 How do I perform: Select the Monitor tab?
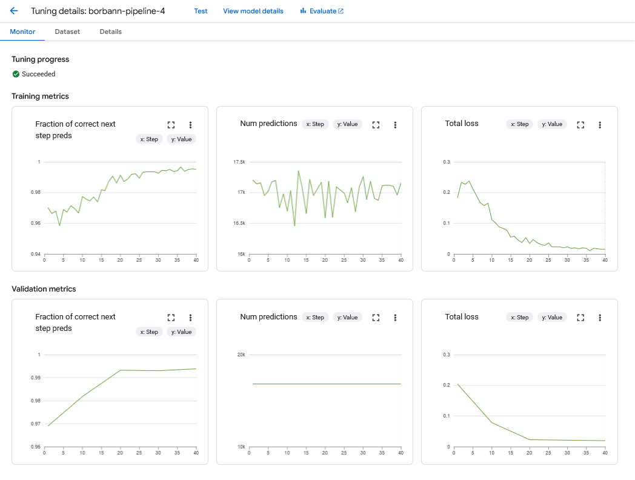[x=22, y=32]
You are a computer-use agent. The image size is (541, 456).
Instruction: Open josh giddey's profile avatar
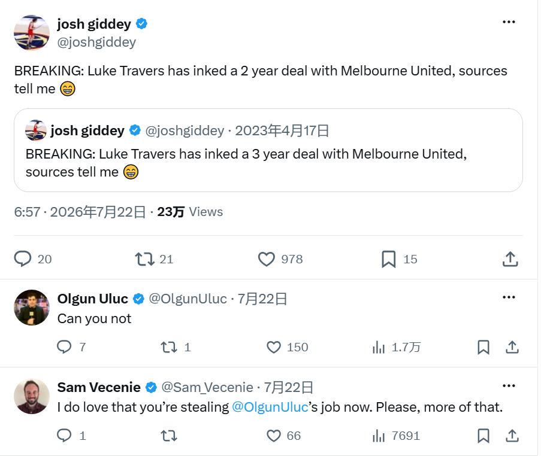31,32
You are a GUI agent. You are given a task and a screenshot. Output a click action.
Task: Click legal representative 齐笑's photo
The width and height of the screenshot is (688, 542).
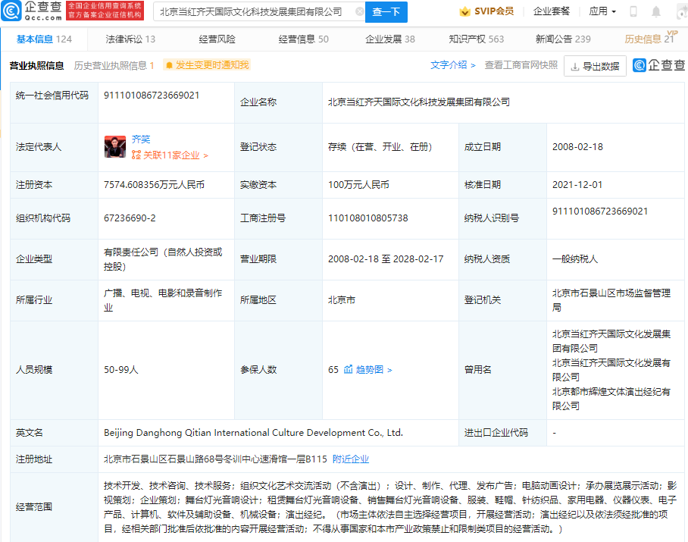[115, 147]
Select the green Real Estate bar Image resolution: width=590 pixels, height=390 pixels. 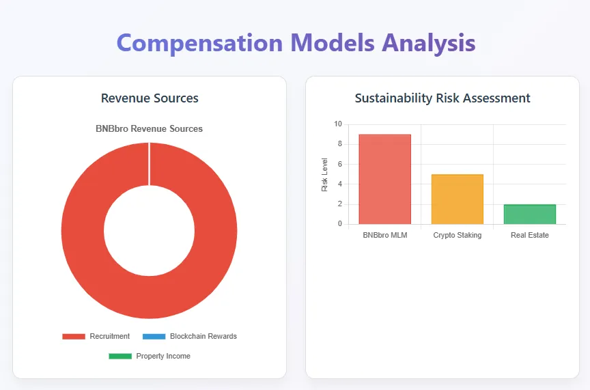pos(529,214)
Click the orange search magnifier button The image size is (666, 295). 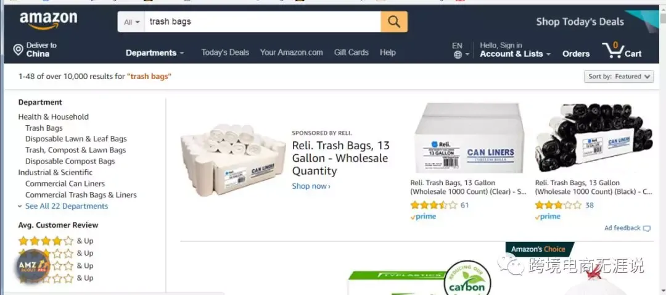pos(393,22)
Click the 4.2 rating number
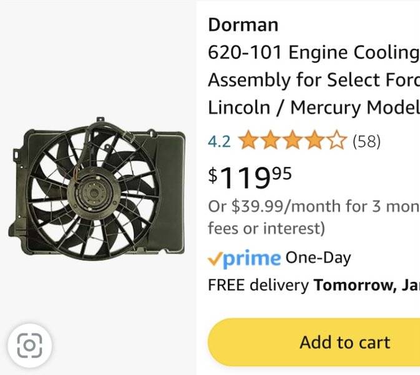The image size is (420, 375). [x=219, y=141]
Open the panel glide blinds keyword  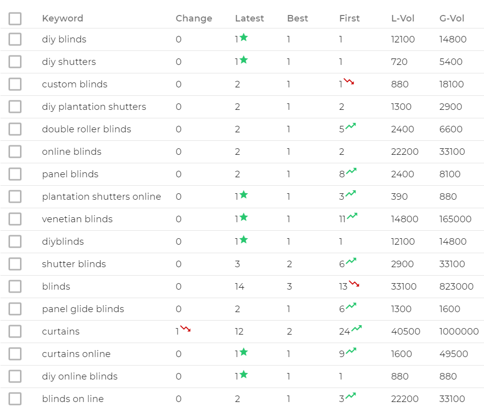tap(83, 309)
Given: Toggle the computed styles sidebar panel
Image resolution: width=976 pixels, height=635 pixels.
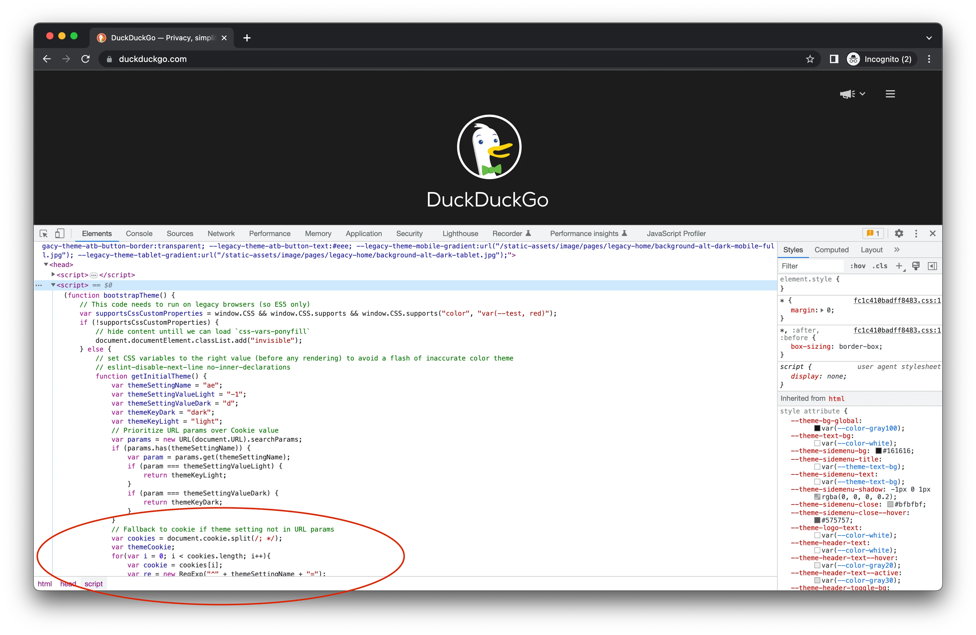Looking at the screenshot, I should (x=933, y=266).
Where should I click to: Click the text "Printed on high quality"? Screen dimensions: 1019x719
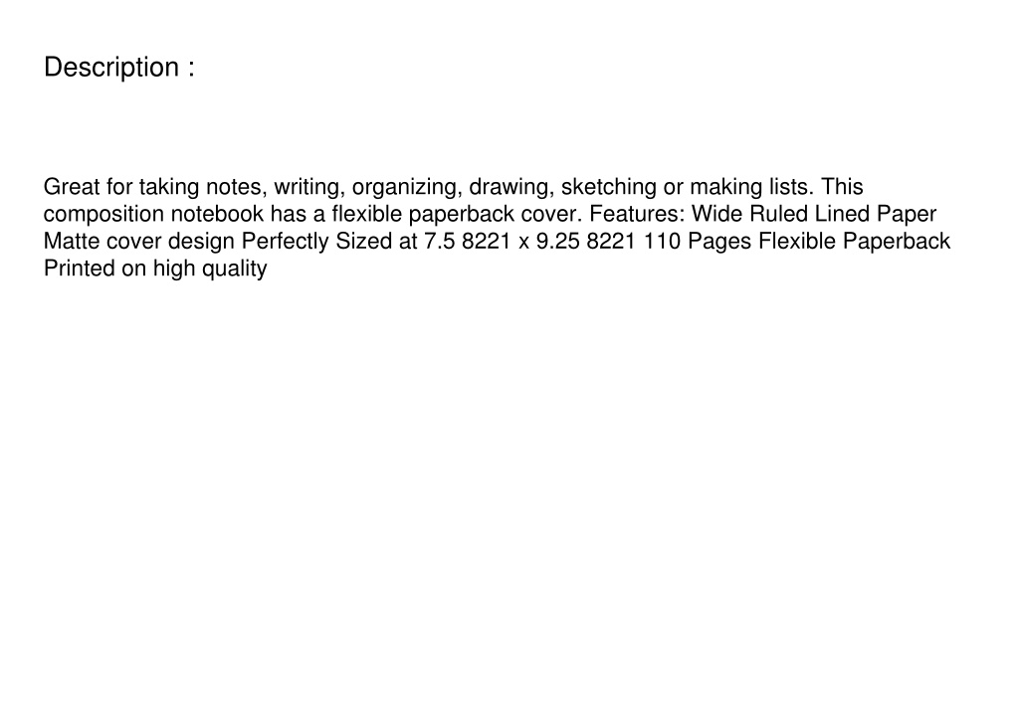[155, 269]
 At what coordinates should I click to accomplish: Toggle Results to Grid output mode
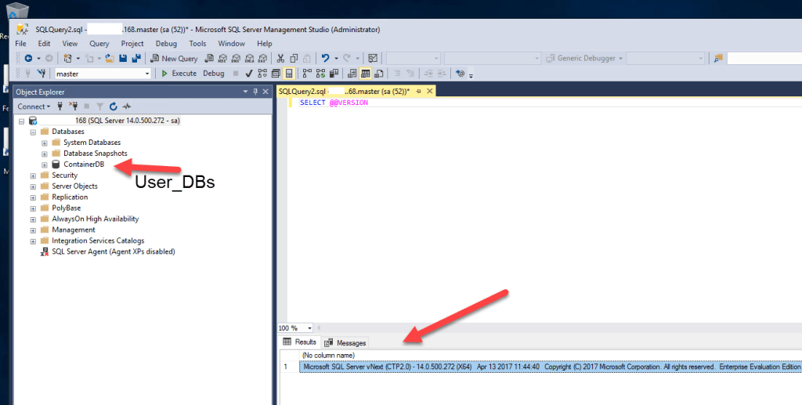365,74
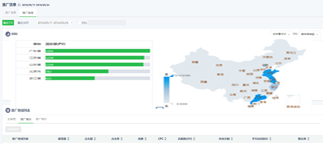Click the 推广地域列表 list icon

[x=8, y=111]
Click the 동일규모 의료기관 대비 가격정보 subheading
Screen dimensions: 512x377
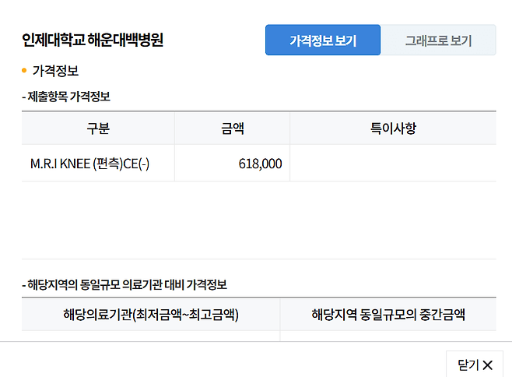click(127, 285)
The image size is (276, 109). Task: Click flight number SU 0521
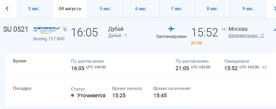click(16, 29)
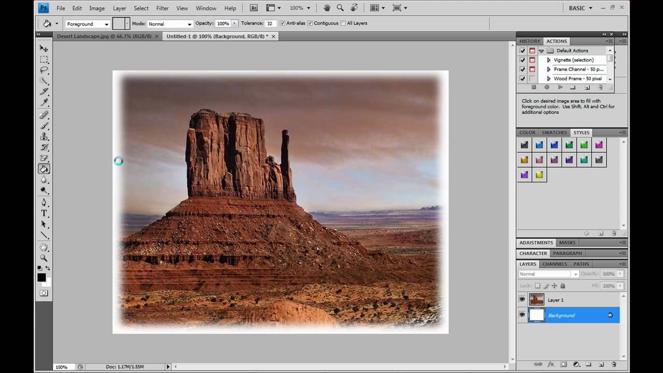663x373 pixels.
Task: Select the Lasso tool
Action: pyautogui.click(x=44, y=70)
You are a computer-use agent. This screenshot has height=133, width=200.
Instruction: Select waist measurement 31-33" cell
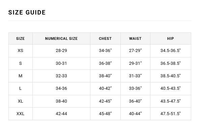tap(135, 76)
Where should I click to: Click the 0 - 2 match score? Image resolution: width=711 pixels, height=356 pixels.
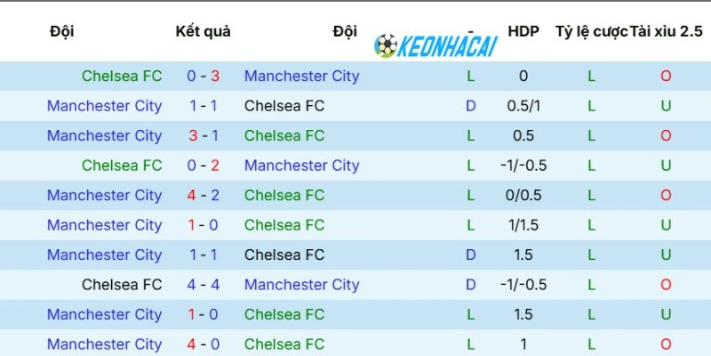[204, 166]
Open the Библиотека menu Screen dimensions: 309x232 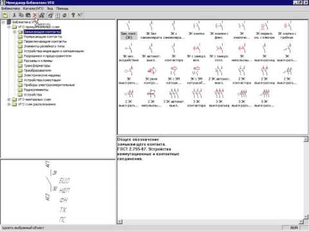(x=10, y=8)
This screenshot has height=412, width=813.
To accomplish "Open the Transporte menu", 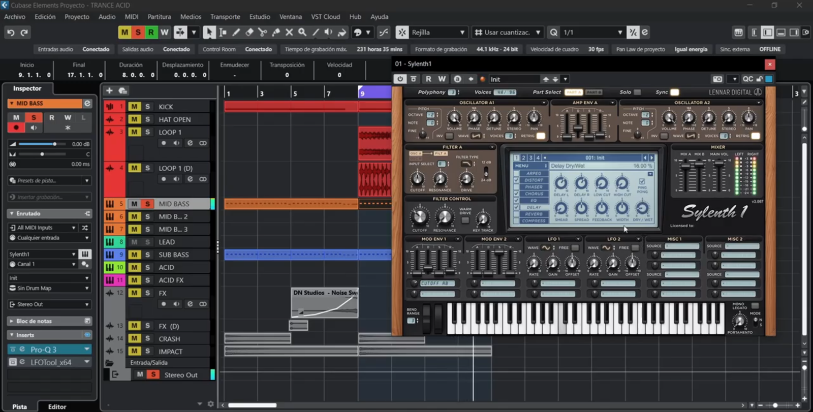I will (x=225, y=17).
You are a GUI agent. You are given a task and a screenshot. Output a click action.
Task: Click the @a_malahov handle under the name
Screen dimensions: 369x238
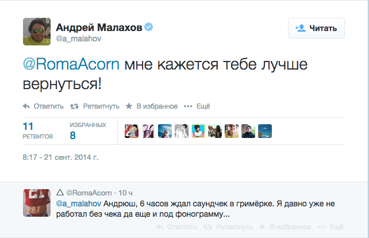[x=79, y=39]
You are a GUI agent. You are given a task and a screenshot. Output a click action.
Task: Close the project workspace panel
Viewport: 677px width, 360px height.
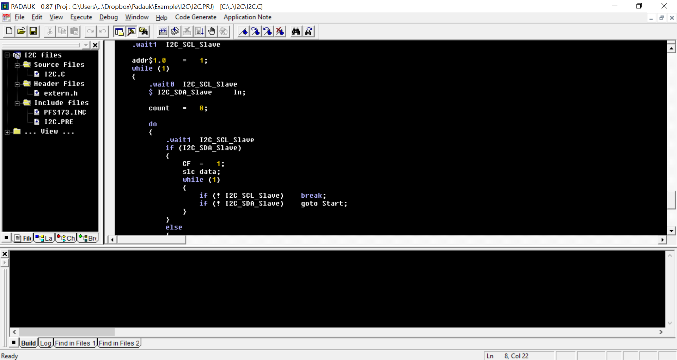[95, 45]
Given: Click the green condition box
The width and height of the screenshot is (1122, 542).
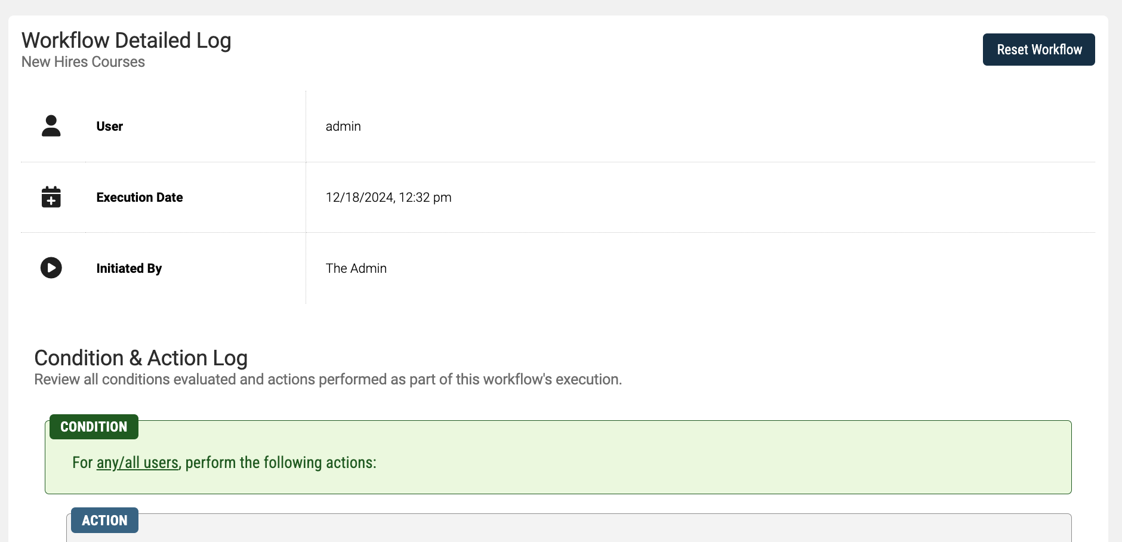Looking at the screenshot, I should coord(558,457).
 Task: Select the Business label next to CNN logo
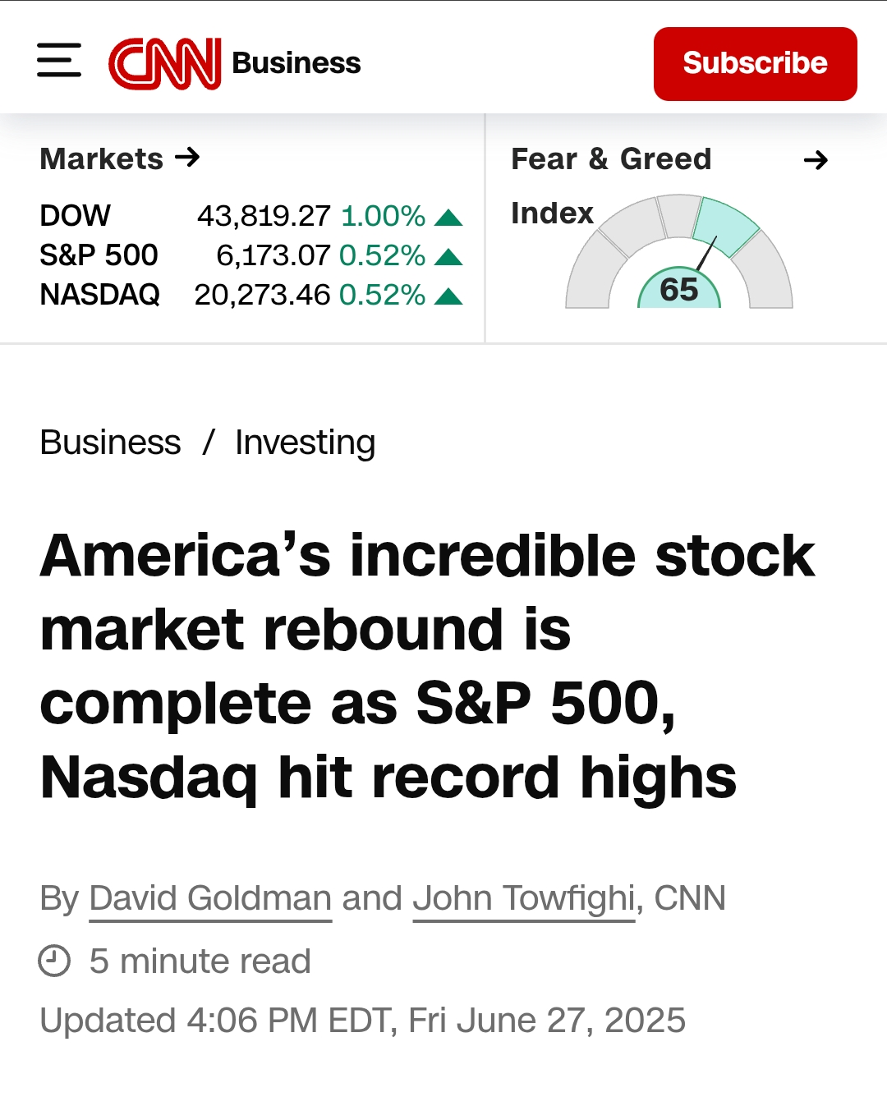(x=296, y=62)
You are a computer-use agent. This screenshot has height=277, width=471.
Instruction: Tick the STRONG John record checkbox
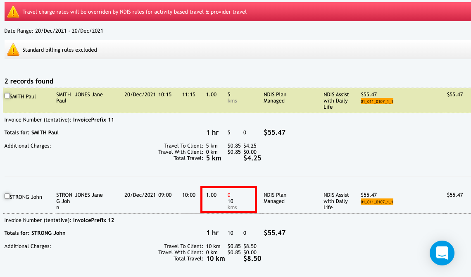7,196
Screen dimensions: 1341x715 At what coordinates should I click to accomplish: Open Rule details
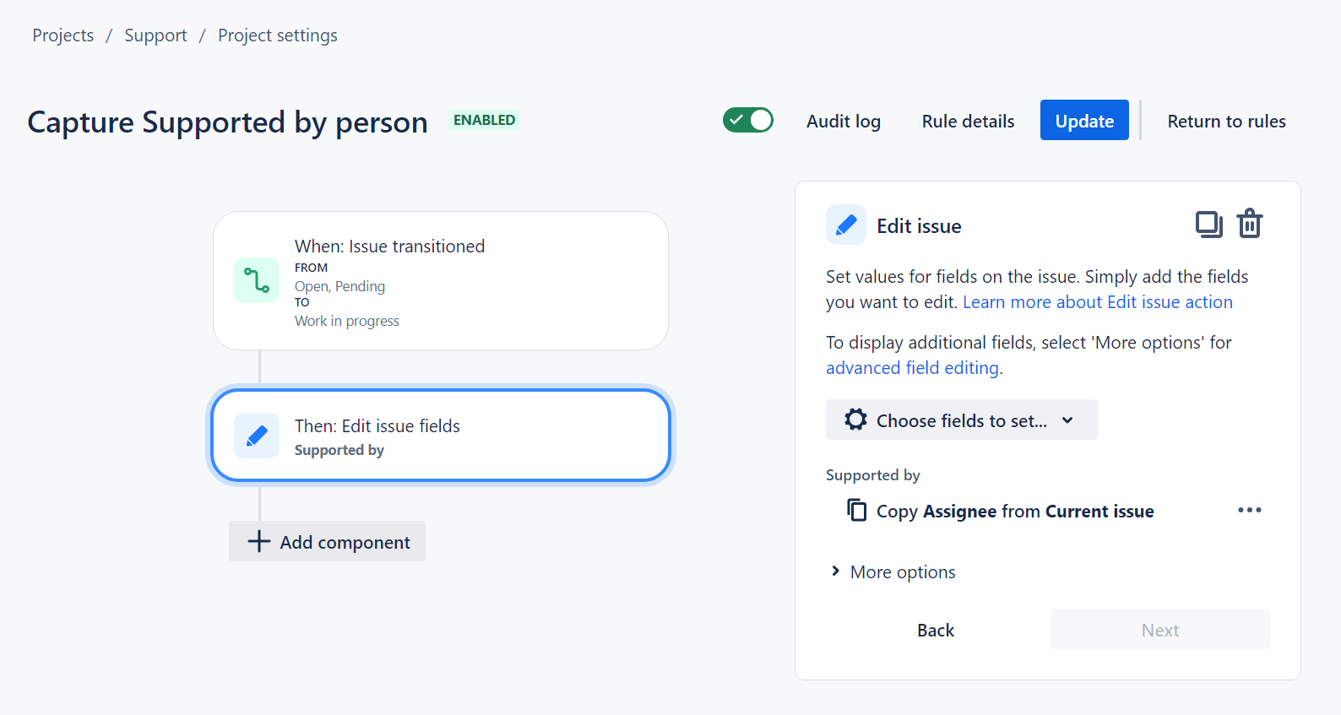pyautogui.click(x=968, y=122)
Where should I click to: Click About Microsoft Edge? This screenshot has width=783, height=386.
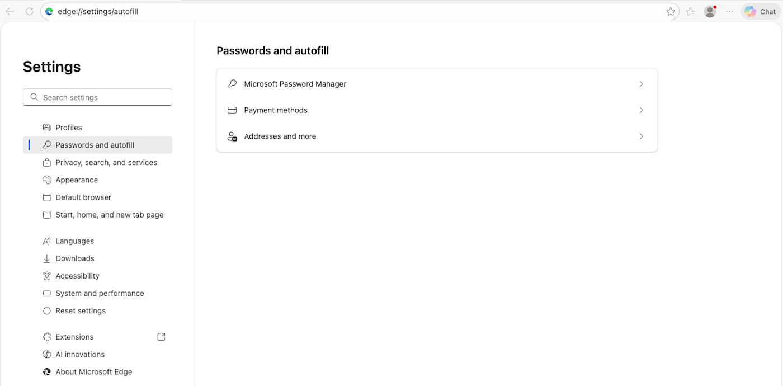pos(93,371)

** GOAL **
Copy the records above verbatim, from the line with "Given: Toggle the" to the line with "click(127, 285)", with the pictures left out.

** PROBLEM SOLUTION **
Given: Toggle the computed styles sidebar panel
Image resolution: width=976 pixels, height=635 pixels.
Looking at the screenshot, I should (x=933, y=266).
Where should I click to: Click the text "Printed on high quality"? Screen dimensions: 1019x719
[155, 269]
 At what coordinates should I click to accomplish: Toggle Results to Grid output mode
365,74
Click the 推广地域列表 list icon

[x=8, y=111]
Click the 동일규모 의료기관 대비 가격정보 subheading
Screen dimensions: 512x377
click(127, 285)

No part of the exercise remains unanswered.